P.S.: 13:07 Uhr stimmt in meiner Erinnerung für die meisten Jahre, manchmal stand im Fahrplan auch 13:08 oder gar 13:10. Vielleicht kontrolliert dies ja ein Kursbuchbesitzer für Dezember 1966 bis Mai 1975.
Die anderen Fahrzeiten: nach 2 Stunden: 10:45, (795-er Single) nach 3Std. 11:19 (798-3tlg.), nach 4Std. 12:05, später 12:10 (795-er Paar) und nach 5Std. seit den 70-ern: 12:35 (keine Erinnerung ans Material).

Leider habe ich keinerlei Bilder aus diesen Tagen, es war auch nicht opportun, als Schüler im Gedränge Fotos zu machen; mein Smartphon war damals leider in Reparatur ...

#### EXTRAHIERTE DATEN:
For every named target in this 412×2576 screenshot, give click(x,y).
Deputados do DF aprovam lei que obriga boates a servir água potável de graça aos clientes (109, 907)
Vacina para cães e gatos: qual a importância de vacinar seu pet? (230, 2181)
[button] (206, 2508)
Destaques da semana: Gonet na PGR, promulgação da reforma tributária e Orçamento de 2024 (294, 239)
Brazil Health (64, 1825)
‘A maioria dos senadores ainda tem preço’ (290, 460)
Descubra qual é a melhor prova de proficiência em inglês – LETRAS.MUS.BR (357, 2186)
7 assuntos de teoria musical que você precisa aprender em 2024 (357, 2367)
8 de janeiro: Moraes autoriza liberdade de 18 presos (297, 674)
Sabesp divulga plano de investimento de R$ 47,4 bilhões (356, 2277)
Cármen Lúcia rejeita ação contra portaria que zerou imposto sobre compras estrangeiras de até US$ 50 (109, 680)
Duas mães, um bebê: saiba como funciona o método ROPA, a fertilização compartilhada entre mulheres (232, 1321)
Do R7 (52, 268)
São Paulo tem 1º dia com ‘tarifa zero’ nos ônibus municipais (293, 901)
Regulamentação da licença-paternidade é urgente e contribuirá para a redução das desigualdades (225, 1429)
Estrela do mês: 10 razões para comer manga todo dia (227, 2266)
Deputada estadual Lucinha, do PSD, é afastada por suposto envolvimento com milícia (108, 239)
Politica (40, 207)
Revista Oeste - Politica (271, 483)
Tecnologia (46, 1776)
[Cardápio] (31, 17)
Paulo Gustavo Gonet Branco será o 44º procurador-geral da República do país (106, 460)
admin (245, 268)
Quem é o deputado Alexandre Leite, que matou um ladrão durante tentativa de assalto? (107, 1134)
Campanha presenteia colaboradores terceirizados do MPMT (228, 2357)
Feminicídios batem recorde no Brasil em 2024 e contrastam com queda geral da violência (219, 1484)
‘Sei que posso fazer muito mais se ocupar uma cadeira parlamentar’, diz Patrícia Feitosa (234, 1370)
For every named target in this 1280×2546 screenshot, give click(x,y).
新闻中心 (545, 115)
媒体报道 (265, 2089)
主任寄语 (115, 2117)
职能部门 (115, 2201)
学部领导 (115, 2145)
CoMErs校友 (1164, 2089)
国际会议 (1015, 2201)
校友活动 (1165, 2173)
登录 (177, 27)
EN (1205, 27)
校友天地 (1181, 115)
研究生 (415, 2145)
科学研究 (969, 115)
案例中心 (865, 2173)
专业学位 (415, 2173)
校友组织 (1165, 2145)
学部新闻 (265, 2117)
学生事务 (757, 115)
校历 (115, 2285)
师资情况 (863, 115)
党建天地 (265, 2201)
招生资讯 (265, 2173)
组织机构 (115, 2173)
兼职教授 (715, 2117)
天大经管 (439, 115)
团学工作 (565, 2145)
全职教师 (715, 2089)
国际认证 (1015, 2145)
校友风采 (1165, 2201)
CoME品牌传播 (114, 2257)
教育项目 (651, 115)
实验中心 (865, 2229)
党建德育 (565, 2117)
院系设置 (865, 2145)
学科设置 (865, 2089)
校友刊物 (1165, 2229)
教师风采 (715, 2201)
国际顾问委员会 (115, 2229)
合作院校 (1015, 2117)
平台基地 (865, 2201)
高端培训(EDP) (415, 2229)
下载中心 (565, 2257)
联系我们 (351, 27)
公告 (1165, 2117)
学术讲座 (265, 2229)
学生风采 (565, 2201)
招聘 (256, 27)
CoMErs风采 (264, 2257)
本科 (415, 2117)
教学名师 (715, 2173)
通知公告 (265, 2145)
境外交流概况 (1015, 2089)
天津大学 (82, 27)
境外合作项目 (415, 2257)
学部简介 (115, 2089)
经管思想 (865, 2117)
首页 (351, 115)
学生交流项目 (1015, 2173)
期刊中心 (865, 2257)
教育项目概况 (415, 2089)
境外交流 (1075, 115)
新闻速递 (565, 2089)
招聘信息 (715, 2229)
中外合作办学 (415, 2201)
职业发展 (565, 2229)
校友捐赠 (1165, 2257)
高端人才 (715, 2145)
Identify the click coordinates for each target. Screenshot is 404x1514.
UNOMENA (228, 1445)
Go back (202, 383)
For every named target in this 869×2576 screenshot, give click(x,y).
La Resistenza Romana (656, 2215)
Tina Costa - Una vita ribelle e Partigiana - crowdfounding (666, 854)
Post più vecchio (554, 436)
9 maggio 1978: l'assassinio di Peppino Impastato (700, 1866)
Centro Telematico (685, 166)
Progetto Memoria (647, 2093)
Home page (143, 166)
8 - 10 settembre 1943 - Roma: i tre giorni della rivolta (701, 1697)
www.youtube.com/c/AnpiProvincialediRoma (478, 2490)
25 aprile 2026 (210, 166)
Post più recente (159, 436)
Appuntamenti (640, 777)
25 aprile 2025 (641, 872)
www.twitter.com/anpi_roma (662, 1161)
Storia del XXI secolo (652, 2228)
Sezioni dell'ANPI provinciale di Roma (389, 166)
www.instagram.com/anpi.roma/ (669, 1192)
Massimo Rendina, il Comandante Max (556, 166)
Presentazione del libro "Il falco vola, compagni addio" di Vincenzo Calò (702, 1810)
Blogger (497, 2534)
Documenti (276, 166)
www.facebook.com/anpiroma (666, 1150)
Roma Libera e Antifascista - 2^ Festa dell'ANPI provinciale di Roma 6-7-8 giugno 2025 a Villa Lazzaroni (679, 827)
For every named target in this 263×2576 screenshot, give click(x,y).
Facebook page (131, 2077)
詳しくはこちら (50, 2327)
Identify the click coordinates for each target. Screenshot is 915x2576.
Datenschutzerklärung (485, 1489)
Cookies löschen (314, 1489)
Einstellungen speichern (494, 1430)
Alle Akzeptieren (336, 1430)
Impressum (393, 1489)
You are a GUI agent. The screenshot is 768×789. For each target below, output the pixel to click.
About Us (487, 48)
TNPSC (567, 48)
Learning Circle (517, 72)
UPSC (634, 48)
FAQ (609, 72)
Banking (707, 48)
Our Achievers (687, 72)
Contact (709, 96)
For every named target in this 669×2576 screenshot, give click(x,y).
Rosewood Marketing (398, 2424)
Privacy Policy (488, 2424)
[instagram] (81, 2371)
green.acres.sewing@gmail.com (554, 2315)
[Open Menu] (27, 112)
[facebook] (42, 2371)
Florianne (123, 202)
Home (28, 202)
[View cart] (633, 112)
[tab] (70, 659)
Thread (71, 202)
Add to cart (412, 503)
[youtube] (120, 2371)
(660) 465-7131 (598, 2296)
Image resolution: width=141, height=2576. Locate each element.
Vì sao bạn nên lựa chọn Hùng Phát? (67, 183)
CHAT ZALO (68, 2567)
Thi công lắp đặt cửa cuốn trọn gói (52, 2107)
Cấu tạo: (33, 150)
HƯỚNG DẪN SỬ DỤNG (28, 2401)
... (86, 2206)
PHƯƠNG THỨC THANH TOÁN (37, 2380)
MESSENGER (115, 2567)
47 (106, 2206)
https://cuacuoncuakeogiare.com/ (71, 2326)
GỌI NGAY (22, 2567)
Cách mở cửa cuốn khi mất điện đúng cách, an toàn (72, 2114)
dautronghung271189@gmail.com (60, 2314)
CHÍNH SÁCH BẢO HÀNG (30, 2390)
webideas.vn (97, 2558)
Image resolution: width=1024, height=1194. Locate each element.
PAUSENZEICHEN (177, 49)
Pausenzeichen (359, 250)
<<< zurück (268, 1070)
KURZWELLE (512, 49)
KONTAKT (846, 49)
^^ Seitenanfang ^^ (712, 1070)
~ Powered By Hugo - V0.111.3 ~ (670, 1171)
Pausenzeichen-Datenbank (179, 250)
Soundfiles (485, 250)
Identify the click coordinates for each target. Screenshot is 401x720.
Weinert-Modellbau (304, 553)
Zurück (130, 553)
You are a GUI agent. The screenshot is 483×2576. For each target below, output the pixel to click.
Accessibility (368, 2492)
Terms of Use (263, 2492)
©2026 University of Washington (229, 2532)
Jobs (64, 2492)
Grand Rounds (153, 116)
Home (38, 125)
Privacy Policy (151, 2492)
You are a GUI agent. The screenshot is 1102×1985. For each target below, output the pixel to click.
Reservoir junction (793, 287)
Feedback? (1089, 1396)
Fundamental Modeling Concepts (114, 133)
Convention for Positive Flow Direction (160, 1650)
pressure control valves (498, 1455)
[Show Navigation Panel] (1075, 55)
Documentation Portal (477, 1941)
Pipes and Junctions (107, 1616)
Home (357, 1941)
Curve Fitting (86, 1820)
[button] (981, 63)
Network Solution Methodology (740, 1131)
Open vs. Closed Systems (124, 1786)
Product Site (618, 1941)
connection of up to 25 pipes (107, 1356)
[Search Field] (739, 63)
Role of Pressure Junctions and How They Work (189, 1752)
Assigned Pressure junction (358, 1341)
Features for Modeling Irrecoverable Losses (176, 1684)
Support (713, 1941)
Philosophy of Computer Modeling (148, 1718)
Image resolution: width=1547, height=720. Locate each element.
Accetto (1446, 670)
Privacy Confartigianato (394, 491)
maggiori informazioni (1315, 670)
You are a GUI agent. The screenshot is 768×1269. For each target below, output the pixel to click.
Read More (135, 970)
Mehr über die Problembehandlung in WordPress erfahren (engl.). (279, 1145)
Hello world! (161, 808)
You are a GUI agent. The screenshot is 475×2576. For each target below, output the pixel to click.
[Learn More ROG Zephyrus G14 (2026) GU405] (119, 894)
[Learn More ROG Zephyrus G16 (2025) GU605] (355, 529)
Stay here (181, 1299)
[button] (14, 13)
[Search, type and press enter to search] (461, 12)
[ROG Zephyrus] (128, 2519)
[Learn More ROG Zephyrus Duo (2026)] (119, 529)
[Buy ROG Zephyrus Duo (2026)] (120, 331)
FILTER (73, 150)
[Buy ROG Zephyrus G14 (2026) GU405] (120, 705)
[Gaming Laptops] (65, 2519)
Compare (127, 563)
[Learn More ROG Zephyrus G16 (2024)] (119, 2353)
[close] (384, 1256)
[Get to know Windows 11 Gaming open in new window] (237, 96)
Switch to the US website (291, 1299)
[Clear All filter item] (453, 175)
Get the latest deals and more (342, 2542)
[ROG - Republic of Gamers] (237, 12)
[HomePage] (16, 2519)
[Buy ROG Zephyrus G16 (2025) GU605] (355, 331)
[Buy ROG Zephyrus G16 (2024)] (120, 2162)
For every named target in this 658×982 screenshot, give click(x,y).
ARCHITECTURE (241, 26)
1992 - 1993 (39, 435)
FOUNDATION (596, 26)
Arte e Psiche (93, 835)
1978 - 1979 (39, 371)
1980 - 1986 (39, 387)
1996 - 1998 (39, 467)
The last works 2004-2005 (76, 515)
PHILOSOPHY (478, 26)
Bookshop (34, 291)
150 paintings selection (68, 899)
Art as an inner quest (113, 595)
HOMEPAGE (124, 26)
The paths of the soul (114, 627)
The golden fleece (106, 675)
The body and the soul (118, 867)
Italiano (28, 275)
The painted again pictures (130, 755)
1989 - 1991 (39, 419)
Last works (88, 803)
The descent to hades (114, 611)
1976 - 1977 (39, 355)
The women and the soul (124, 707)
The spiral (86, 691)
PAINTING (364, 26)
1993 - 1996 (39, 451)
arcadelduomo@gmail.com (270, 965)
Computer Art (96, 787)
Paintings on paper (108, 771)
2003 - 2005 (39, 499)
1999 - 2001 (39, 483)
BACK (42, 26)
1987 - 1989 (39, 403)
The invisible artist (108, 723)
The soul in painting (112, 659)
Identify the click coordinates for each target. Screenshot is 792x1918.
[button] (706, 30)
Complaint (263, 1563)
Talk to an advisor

#### ZU BEARBEITENDE AUFGABEN:
1. Nenne alle Uhrzeiten, die im Textabschnitt über die Fahrzeiten in dem Satz beginnend mit „Die anderen Fahrzeiten“ vorkommen.
2. Für welchen Zeitraum soll laut dem Textabschnitt über die Fahrzeiten ein Kursbuchbesitzer die Angabe nachprüfen?
3. Führe den Textabschnitt über die Fahrzeiten ab seinem letzten Satz weiter.
Die Daten sind eigenständiges Material und gehören nicht zum Textabschnitt über die Fahrzeiten.

#### ANTWORTEN JE AUFGABE:
1. 10:45, 11:19, 12:05, 12:10, 12:35

2. Für Dezember 1966 bis Mai 1975.

3.
Noch zu einer anderen Erinnerung aus jenen Tagen fehlen mir Bild- und andere Informationen: Von Limburg kommend in Richtung Siershahn standen kurz nach der Abfahrt rechter Hand große Mengen an ausrangierten(?) Dampfloks (u.a. 01); nach meiner Erinnerung anscheinend an einem Hang, denn aus dem Schienenbus konnte ich auf mehr als ein besetztes Gleis blicken. Vor Ort und auch auf Google-Maps kann ich heute noch nicht einmal die Stelle finden, wo dies gewesen sein könnte. Wahrscheinlich hatte sie mit dem AW (oder dem BW) zu tun. Gibt es vielleicht hier im Forum irgendwelche Infos dazu (meine eigene Suche ergab leider kein Ergebnis, ebenso wie eine Nachfrage im Bf.Limburg vor einigen Jahren).

Hans-Josef
BSchötz
Betriebsassistent A5
Beiträge: 182
Registriert: So 4. Sep 2016, 16:19

Re: Nostalgie anders, Montabaur 13:07

Beitrag von BSchötz »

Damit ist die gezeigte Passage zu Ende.